うしとらのこんじんのふでさきであるぞよ。でぐちなおにかかすぞよ。めいじ三十二ねんの四がつ十二にちのふでさきであるぞよ。せかいには、おいおいと、たいもうがはじまるぞよ、このたいもうあるゆえに、でぐちなおに、めいじ二十五ねんから、ゆわしてあるぞよ。このたいもうがあるのに、まだこんこうどののとりつぎが、いまにうしとらのとんじんをてきとうておりては、よがひらけぬから……じんみんのしらぬことであるよって、なおがくるしみておるから、よろしくたのむぞよ

という筆先が喜三郎に送られてきた。開祖の方では、金光教側と対立しても大本独自の主張をしようと、なみなみならぬ決心ができたといえよう。
 さらに旧五月に入ると、「一日も早く表へ出せ」との筆先がでたので、開祖は足立をよび、「昨年まいりた上田という人と心をあわせて表へ出して下され」と相談した。ところが足立はこれに反対したので、つぎは四方平蔵に筆先をみせて相談したところ、平蔵は、田植えがすんだらさっそく上田をむかえに行こうということになった。当時開祖のもとでは、人が集まってくるごとに警察が干渉し、「無許可ノ集会ヲ禁ズル」として解散を命じられた。さりとて、公認教の金光教につくことは神さまが許されず、神さまのお示しの上田喜三郎を迎えて警察の許可をもらい、公然と開祖のもとに集まれるようにしよう、ということになったのである。しかし、開祖としては、稲荷講社の下になることも好まず、どうすれば表へでられるのか、喜三郎の意見をよく聞いておいてほしいとのことであった。
 四方平蔵は前もって、お迎えにゆきますからと喜三郎に手紙をだしておいた。七月一日のこと、喜三郎が園部川で魚とりをしていると、綾部からやってきた四方平蔵に声をかけられた。川から上がって扇屋旅館に行き、平蔵から綾部の様子や開祖の気持をくわしく聞き、喜三郎は再び綾部にでかけようと決意した。平蔵を扇屋に泊め、平蔵の知らぬ夜の間に、喜三郎は往復約三二キロの道を穴太に帰り、祖母や母に綾部行きの決心を報告して、産土の小幡神社に祈願をこめた。そして「ともかくも世界を救済するご用であるから、行ってくるがよかろう。しかし今度行ったら再び帰ってくることができぬ。種々の艱難辛苦をなめねばならぬが、神が充分保護をするから、彼について高天原に上ってくれ」という神示をえ、夜明けまでに園部に帰った。その道々、喜三郎は開祖の神を立て、金光教会との関係からはっきりはなれて、独立の教会をおこそうと考えた。そして警察の干渉にたいしては稲荷講社の名を借りることにしようと、静岡の長沢雄楯に手紙を書くなど、手早く綾部行きの準備をととのえた。
 喜三郎は、平蔵をともなって夕刻園部をたった。その夜は雨になり、桧山の樽屋旅館に一泊、あけて綾部に向かう道でのことを、四方平蔵は次のように語っている。(『木の花』昭和27・2)

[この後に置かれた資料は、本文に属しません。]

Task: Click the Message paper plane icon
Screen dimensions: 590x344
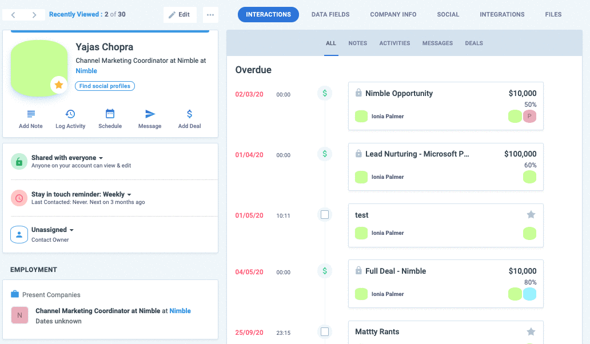Action: 150,114
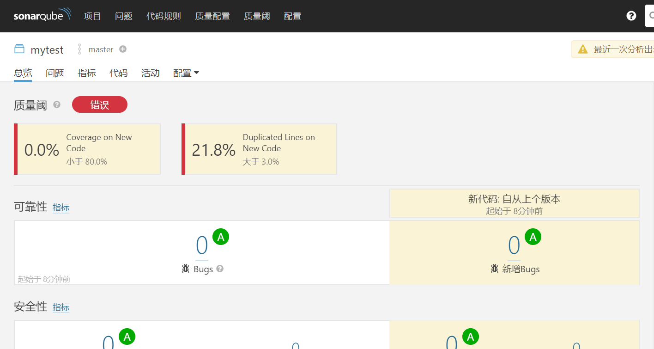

雨はなお降りしきって、雷鳴さえも加わっております。平蔵が「これでは出発できますまい」とつぶやくと、先生はちょっと神様に伺われている様子でしたが、「九時までには晴れるから、大丈夫出発できる」と断言され、平蔵に「あんたは綾部だというておいでだが、あんたの家のあるところは大変な山家で、家の裏にきれいな水が湧いている溜池がありますわ。池の辺りには枝振りの面白い小さな松の木があり、少し右側の方の街道に沿うて小屋のようなものが見える。そこには駄菓子の店が出してあって、六十くらいのお婆さんが店番をしているようじゃ」と鷹栖村の平蔵の家を目の前に見ているように視とおして話されるのでした。平蔵は吃驚しながら、教祖さまが、かねがね稲荷使いというようなことを極端に嫌っておられることを思い出し、「あなたは稲荷さんを使われるのではありませんか。教祖さまは稲荷さんは大嫌いでありますから、万一そんなことが分かったらとんでもないことになりますゆえ、どうか魔法みたいなものだけは使わないようにして下さい」というと、先生は、「決して稲荷を使ったりするのではない。これは天眼通という霊学の一部で、あんたにこれくらいのことが分からんでは困るから、あんたにも一ぺん見せて上げる」と言われた。平蔵はいわれるままに、キチンと端座して両手を組み目をふさいでいると、先生が「それ見なさい」と言われましたが、不思議にも平蔵の目に、一軒の古い藁屋が見え、前横の方にもまた汚い家が一軒見えて、そこによい水の湧いている池が見えます。家の裏には、かやの木や椋の木の大木があり、細いきれいな小川が道のそばをチョロチョロと流れているのが見えるのです。平蔵は驚いて霊眼に見えた通りを話してみると、「今のは穴太の私の家です」と先生が言われるので、平蔵はすっかり感心してしまいました。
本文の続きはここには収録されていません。